I am walking along a familiar road. I once thought it safe. I did not know that it led to a dirty world. The spruce copse has become denser, they have been working on a new fence, there are no signs of war here. The air is getting cold, it eats into the skin. But this is nothing compared with the horrific winters of St Petersburg. In summer, swarms of mosquitoes, and in winter, freezing cold. That city is only a good place to live if you own a palace and a flock of lackeys who will carry logs to tiled stoves in rows of three. And yet I would go back there if I could. Not in order to be there, but in order to be far away from elsewhere.
There is my fence. It is beginning to rot, little by little. Futile, like everything I have ever done. If it is true that, after his death, a man is remembered by his achievements, I might as well refrain from kicking the bucket, because any memory of me will just spill out and trickle away. Anyway, Jansson does not need any fencing round his land. His cows have always been so inexplicably timid they are not able to muster enough courage for even a small escapade. They just stand in the safest corner of the cow enclosure staring vacantly at the house. Unless he has got a new breed, but I do not think so. All his time must go on breeding misunderstood horses and treacherous daughters.
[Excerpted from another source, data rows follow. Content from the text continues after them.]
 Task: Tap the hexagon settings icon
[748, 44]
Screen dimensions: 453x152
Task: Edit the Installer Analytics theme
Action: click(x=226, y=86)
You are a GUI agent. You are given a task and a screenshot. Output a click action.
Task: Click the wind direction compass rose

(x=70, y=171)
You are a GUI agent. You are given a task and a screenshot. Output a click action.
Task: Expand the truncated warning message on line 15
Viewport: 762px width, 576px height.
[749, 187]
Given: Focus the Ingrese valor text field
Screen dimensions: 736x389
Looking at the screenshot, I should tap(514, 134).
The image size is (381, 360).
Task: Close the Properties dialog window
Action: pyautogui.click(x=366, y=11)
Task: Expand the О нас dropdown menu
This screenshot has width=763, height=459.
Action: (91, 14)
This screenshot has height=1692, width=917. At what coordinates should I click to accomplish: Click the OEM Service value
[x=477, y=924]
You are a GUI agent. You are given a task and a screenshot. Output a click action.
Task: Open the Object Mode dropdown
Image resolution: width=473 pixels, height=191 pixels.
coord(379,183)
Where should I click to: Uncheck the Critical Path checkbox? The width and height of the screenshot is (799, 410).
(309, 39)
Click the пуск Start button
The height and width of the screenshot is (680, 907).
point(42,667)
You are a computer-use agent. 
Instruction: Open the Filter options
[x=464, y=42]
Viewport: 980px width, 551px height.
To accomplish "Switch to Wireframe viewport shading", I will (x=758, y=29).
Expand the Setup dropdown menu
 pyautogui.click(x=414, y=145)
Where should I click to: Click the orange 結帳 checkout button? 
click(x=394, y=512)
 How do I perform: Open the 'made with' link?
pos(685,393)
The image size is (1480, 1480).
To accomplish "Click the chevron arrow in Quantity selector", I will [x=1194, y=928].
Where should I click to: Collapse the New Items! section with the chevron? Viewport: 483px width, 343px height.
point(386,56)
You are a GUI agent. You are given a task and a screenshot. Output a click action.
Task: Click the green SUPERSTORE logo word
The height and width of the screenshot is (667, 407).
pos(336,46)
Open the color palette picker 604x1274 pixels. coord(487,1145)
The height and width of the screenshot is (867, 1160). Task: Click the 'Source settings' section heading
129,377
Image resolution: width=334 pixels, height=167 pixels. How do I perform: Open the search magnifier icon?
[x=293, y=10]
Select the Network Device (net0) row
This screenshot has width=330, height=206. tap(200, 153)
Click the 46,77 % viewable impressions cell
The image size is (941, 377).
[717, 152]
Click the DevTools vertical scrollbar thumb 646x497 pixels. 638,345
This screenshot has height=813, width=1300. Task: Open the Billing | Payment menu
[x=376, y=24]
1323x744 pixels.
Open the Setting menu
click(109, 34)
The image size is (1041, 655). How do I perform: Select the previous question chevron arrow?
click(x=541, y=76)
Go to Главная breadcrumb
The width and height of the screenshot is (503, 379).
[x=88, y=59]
I take the long way round, behind the lea, in order to approach the house undetected. My boots sink in the snow, I begin to grow breathless. The barn is larger than the house, but then it holds a cowshed, a stable and a feed store. Good planning on the part of one of Jansson’s ancestors, who may well have been a busy man of honour. He can hardly have known he would be guilty of the embarrassing crime of being responsible for the birth of the future Jansson.